Injecting liquidity: RBI, led by governor Y.V. Reddy, on Wednesday raised the repurchase rate by 25 basis points to 8%. Photograph by Abhijit Bhatlekar/Mint
“The rate hike was already discounted in the markets,” said Lalit Thakkar, director of equity research at city-based Angel Broking Ltd.
The recovery in Indian markets was surprising as all other key Asian markets suffered deep losses on Thursday.
Japan’s Nikkei, China’s Shanghai index, South Korea’s Kospi and Australia ASX lost more than 2% each. The Taiwanese index lost more than 3.3%, while Hong Kong’s Hang Seng was down 1.3%.
“Indian markets had corrected faster than many other markets in the past week,” said the head of equity research at a large foreign brokerage, who did not wish to be named.
The Sensex had lost 9.3% in June till Tuesday.
The yield on the benchmark 10-year bond, however, moved to almost a year-high of 8.38%, a level last seen in mid-June 2007, before closing at 8.32%. The yield and price of a bond move in opposite directions.
The Reserve Bank of India (RBI) on late Wednesday rai-sed the repurchase rate, or the rate at which it injects liquidity in the system, by 25 basis points to 8%. One basis point is a 100th of a percentage point.
The local currency responded to the rate hike by strengthening in early morning trade on Thursday to 42.78/79 a dollar. Strong dollar demand from corporations and oil importers dragged down the rupee, but it still closed at 42.84/85, stronger than its Wednesday’s close of 42.86/87.
Bankers, however, do not see the rupee gaining further. “At the most, we can say the latest rate hike postponed the depreciation,” said the treasury head of a foreign bank, who could not be named because of his company’s media policies.

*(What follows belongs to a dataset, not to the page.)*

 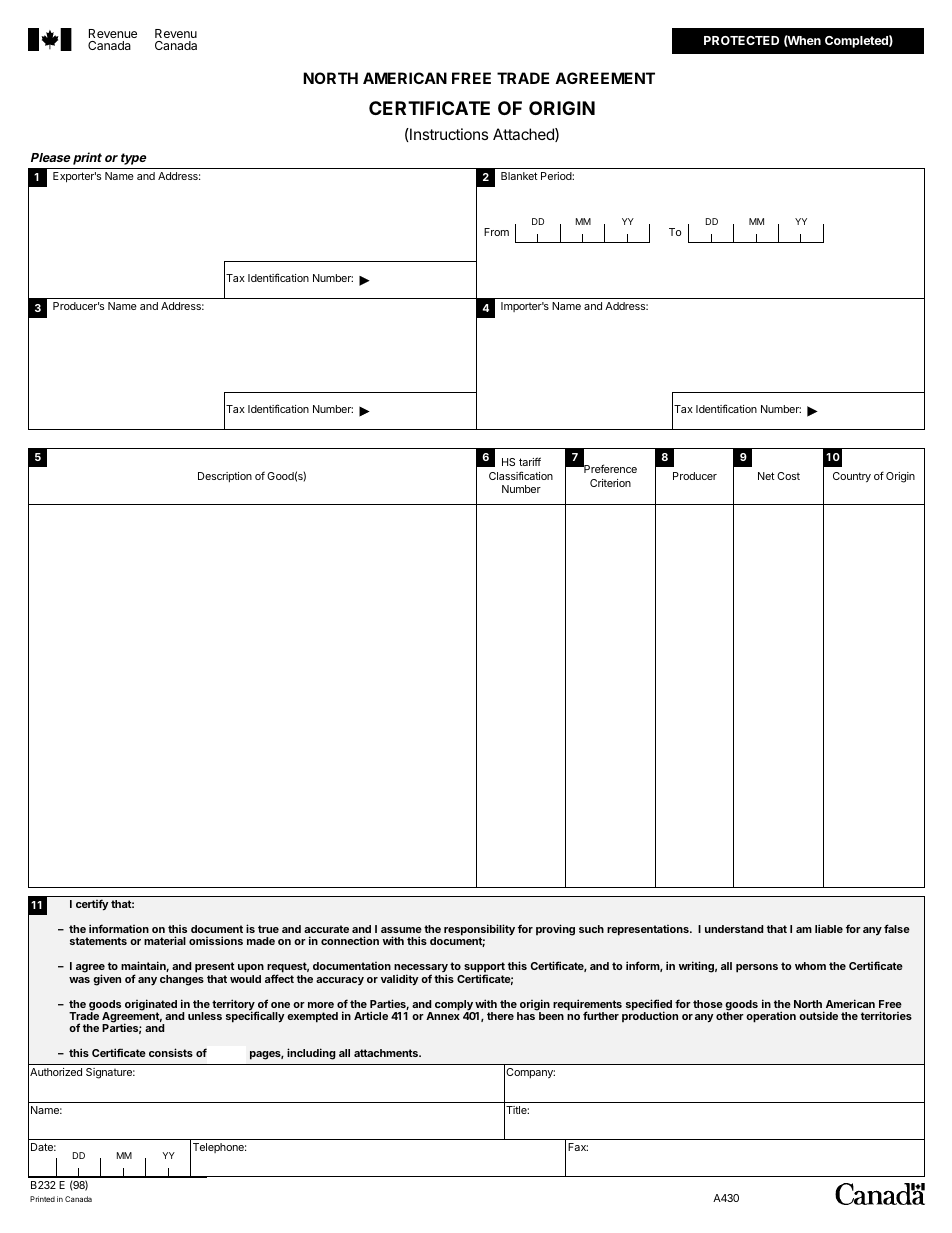 I want to click on outside, so click(x=818, y=1015).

Theoretically, a hike in interest rate strengthens the local currency as the interest rate gap between the US and India widens, which attracts foreign funds to the local equity markets. But foreign fund flow has almost dried up. and in such a scenario, forex dealers do not expect the rupee to strengthen significantly.
But another treasury head of a public sector bank, who declined to be named, said the rupee should strengthen to 42.20 “once the oil bubble bursts” in about three months.
The trading volume of the 10-year benchmark paper was about Rs2,300 crore, more than 80% of all bonds traded on Thursday. According to bond dealers, the rate hike has cleared the cloud of uncertainty from the system, but if the inflation rate continues to be high and there is ample liquidity, RBI could go for another round of rate hike, or raise banks’ cash reserve ratio.
“We could see bond yields to be steady for sometime and consolidate around this level. The benchmark 10-year yield might remain range bound at around 8.35-8.25% in this month as inflation will be keenly watched,” said Vijay Anand, associate vice-president of money market at Development Credit Bank Ltd.